CAMINHO SOBRE O FIO DA LÂMINA

 

A proliferação de situações que acontece através do trabalho de Letícia Cardoso se dá em diversos meios, como a pintura, o desenho, o audiovisual e através de intervenções tanto na esfera pública como privada. Desde suas primeiras produções, transita entre meios como quem procura atender as especificações de cada linguagem sem se submeter a nenhuma, situando-se longe das especializações, na medida de sua proximidade com a presença íntima do indefinível de uma poética, que encontra a cada desdobramento de sua obra.

Das oportunidades que tive de acompanhar seu processo de elaboração de um trabalho, guardei a certeza de uma atitude especial em relação à produção de arte: Letícia trabalha sem rede de segurança. Nada garante à artista que os interesses aos quais empenha meses de dedicação e afeto irão resultar em algo como o que costumamos ainda chamar de arte. No começo, são pequenas impressões, anotações de textos ou imagens percebidas com uma ênfase ligeiramente diferente das outras tantas situações cotidianas. A partir daí Letícia imerge por meses ou anos sem saber no que irá resultar. Sem saber se desse mergulho voltará com algo para partilhar conosco.

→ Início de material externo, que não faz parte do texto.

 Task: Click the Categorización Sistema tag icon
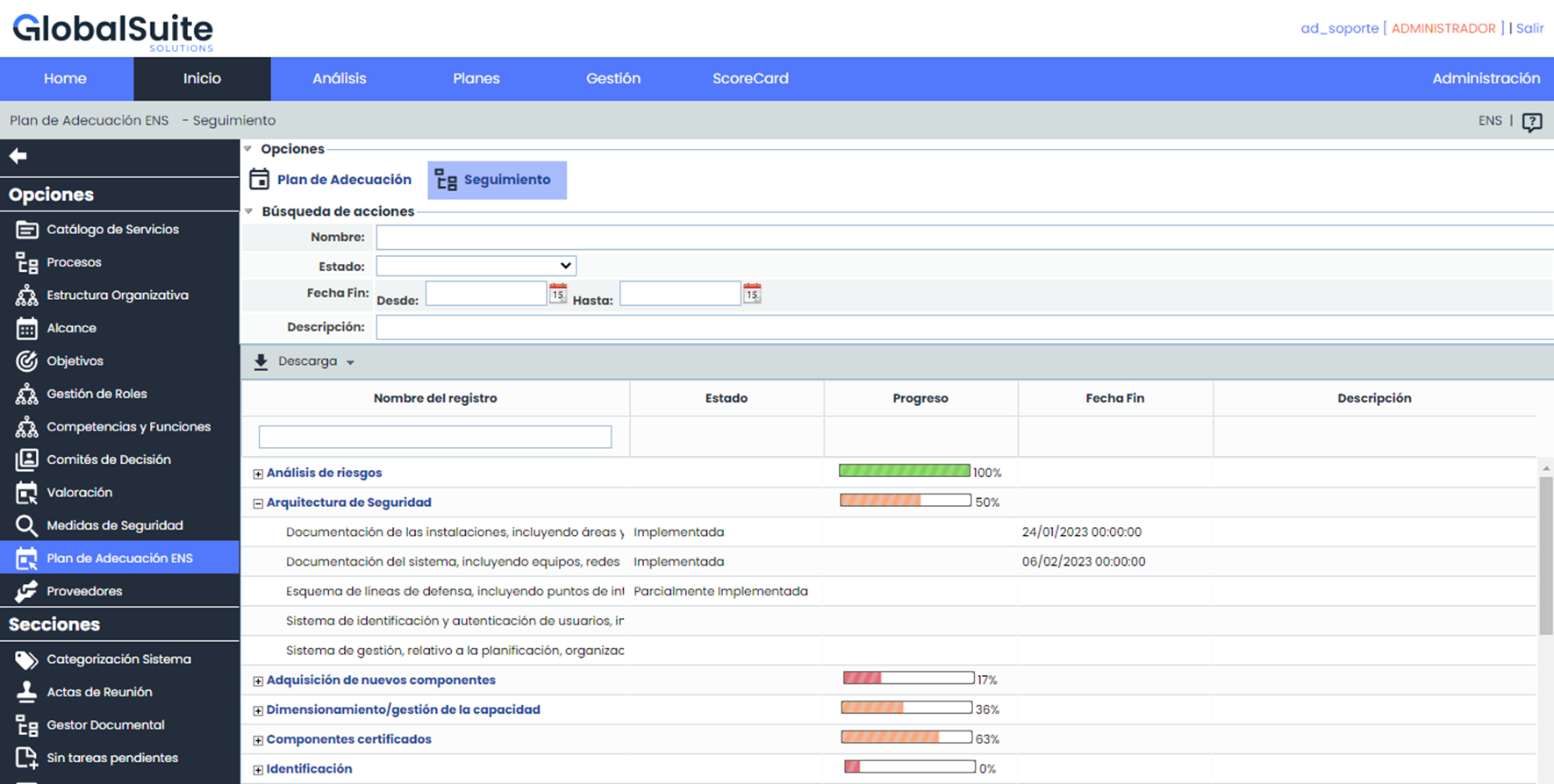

Letícia opera no espaço silencioso onde a natureza, quase bruta, faz esgarçar nossos sistemas de linguagem como ondas na margem. A matéria de suas obras é como um fio de uma navalha onde a menor ênfase pode desequilibrar a tensão delicada do arranjo. Os assuntos de interesse de Letícia, os materiais que utiliza, os procedimentos que escolhe costumam ser os mais perigosos. O menor descuido pode banalizar a idéia, qualquer grosseria ou pressa pode transformar a obra sentimental ou moralista. Mas Letícia parece ter a posse de um mapa secreto que lhe permite caminhar entre os perigos sem cair nas armadilhas. É uma coragem delicada que conduz os trabalhos de Letícia na sua aventura na linguagem, a qual devemos acompanhar, tal como a artista sem nada nas mãos ou nos olhos como defesa.